--- Information given ---
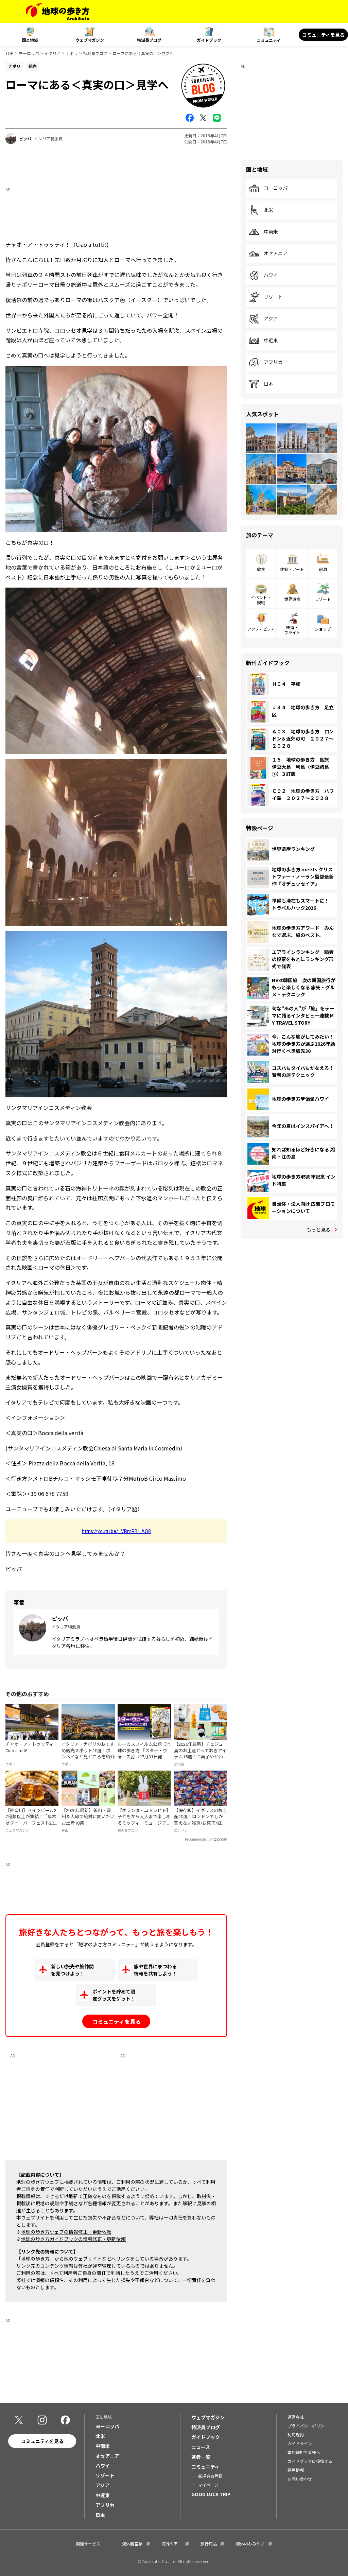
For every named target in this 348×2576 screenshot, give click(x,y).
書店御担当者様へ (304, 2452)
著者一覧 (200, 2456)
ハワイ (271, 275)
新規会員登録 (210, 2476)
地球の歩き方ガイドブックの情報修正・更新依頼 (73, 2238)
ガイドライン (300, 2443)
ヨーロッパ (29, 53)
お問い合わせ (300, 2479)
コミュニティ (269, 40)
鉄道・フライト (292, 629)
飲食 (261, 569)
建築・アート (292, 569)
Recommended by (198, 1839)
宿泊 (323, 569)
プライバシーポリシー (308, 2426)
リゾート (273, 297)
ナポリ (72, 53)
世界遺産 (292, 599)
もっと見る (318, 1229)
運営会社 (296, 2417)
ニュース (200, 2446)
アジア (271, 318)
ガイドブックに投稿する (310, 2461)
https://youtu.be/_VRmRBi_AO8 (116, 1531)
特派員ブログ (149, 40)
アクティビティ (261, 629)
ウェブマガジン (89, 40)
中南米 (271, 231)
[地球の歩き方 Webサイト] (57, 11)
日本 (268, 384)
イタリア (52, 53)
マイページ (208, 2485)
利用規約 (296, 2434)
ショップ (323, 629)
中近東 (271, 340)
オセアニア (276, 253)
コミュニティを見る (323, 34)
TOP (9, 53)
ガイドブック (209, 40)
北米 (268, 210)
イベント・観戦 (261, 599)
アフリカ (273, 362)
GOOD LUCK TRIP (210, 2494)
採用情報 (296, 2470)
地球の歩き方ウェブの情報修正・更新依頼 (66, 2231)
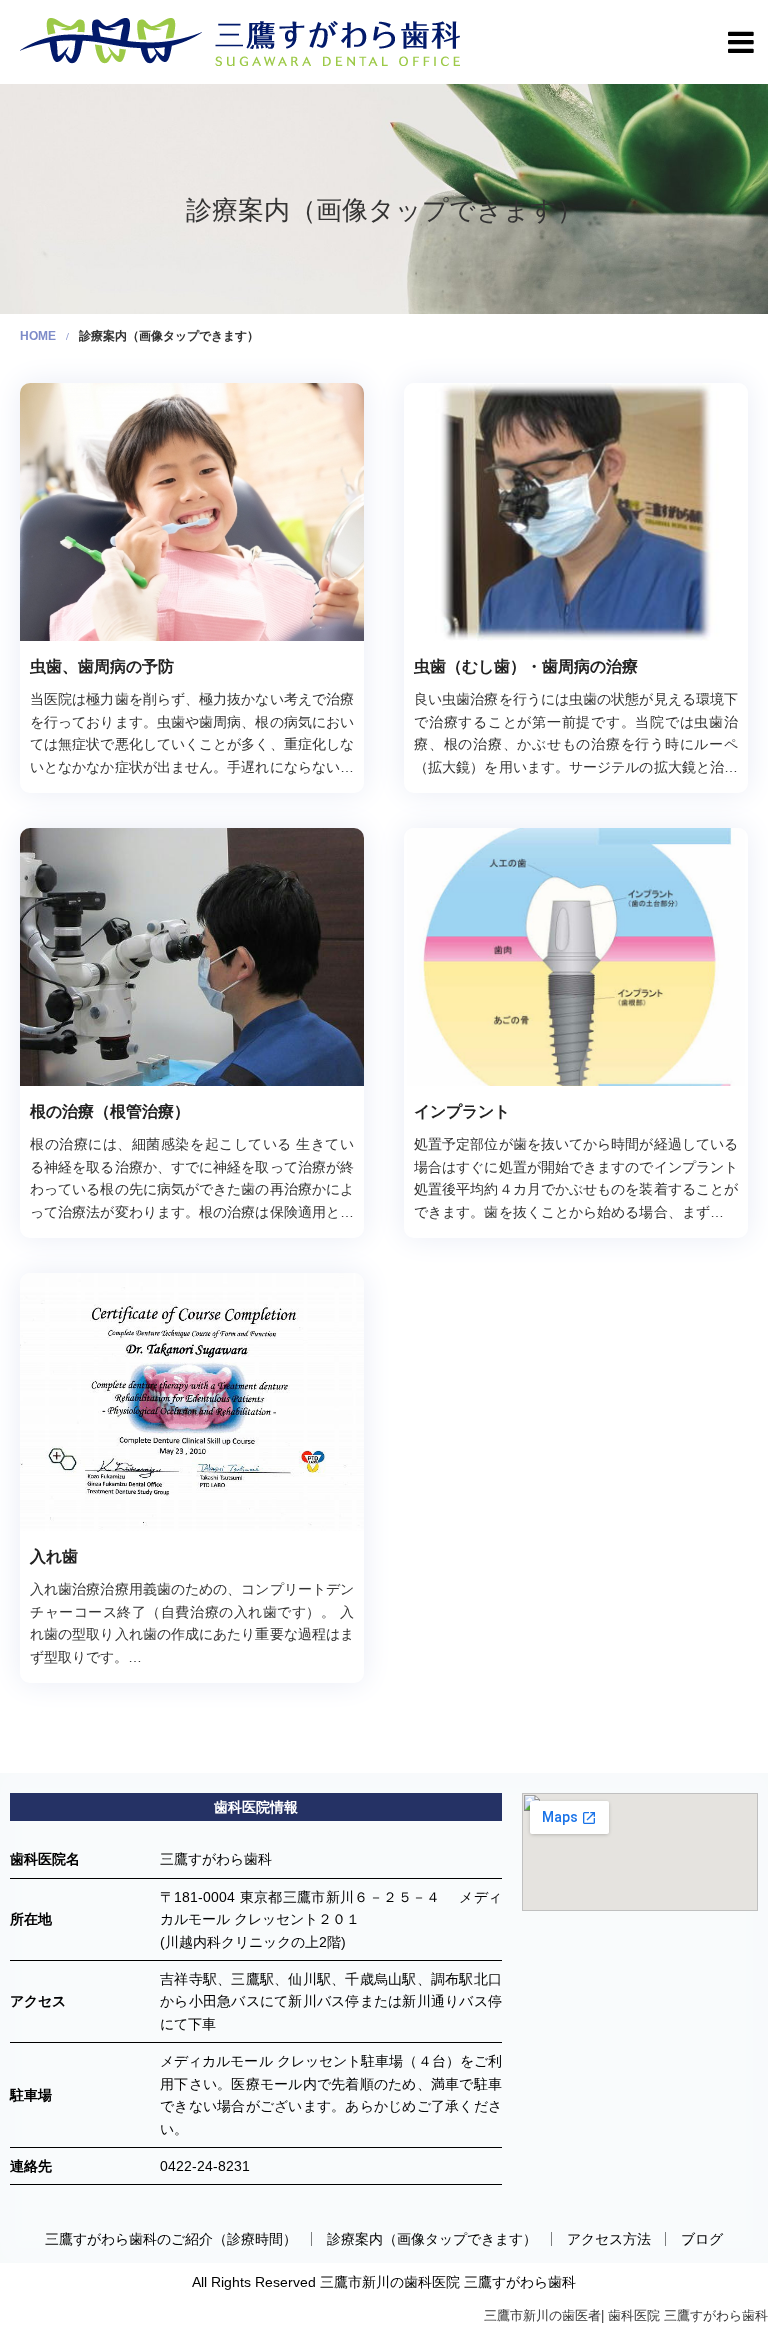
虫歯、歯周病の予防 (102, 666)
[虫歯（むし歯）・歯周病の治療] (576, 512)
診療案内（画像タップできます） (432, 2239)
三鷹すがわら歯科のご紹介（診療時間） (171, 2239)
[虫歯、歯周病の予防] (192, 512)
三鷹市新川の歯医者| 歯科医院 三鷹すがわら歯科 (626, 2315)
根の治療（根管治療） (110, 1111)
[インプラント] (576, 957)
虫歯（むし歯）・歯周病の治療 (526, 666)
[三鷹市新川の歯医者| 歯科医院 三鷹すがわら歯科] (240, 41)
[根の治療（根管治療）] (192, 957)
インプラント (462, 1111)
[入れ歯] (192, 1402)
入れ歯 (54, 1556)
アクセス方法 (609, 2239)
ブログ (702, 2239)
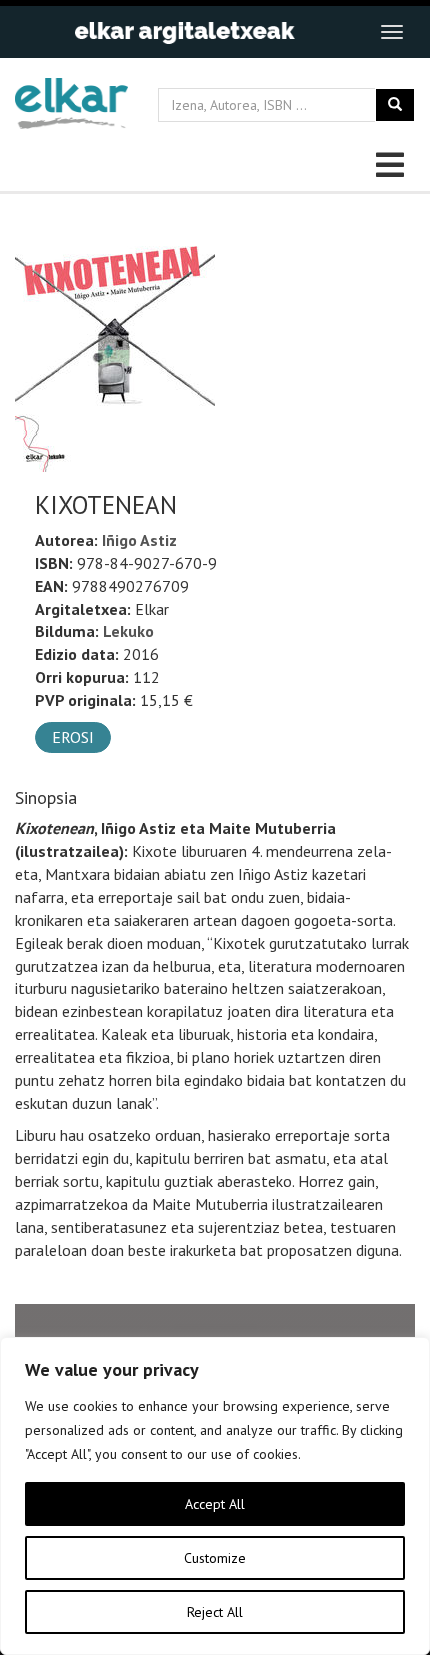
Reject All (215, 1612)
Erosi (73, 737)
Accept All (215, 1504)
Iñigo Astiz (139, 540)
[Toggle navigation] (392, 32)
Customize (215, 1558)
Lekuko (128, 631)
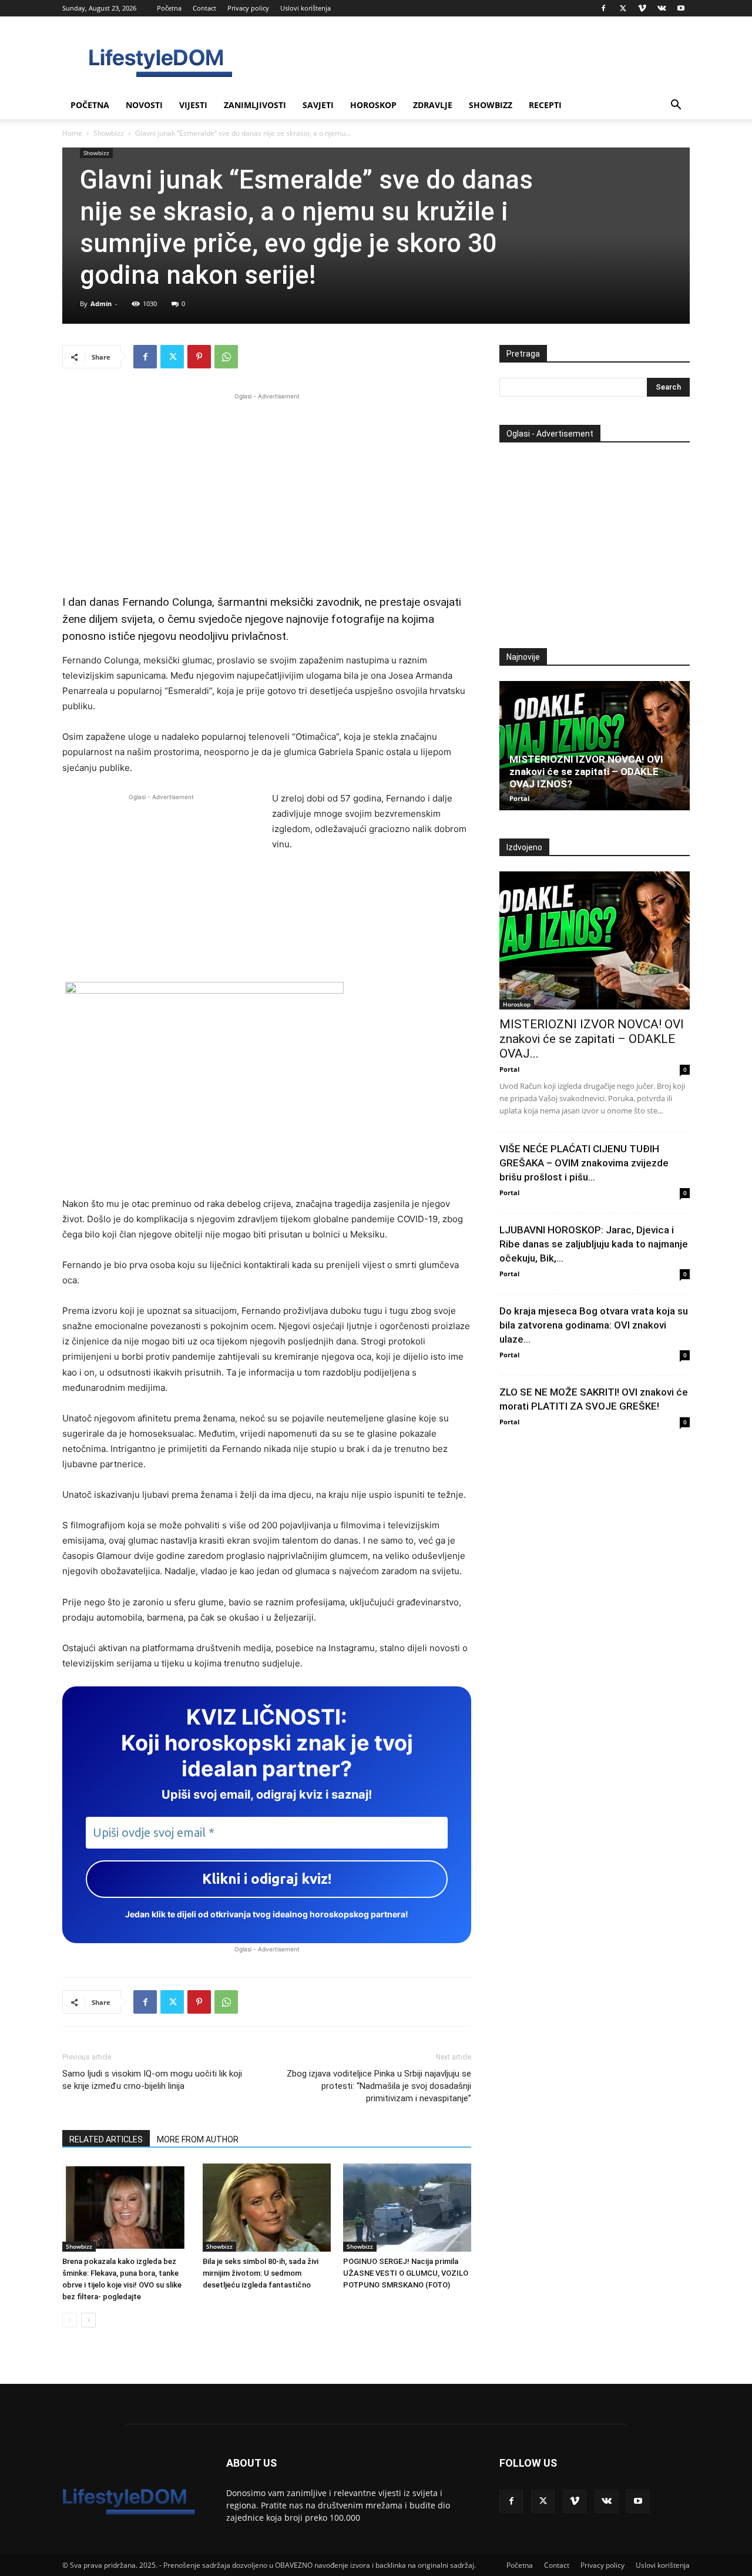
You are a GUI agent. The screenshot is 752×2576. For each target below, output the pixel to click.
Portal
---
> What you will do:
From the line containing "[インプラント] (576, 957)" to the end of the data above, give those lines again verbatim, with both endpoints included and no images.

> Written response:
[インプラント] (576, 957)
虫歯（むし歯）・歯周病の治療 (526, 666)
[三鷹市新川の歯医者| 歯科医院 三鷹すがわら歯科] (240, 41)
[根の治療（根管治療）] (192, 957)
インプラント (462, 1111)
[入れ歯] (192, 1402)
入れ歯 (54, 1556)
アクセス方法 (609, 2239)
ブログ (702, 2239)
Reject All (215, 1612)
Erosi (73, 737)
Accept All (215, 1504)
Iñigo Astiz (139, 540)
[Toggle navigation] (392, 32)
Customize (215, 1558)
Lekuko (128, 631)
You are a GUI agent. The screenshot is 752×2576. For each target below, output the pixel to click.
Portal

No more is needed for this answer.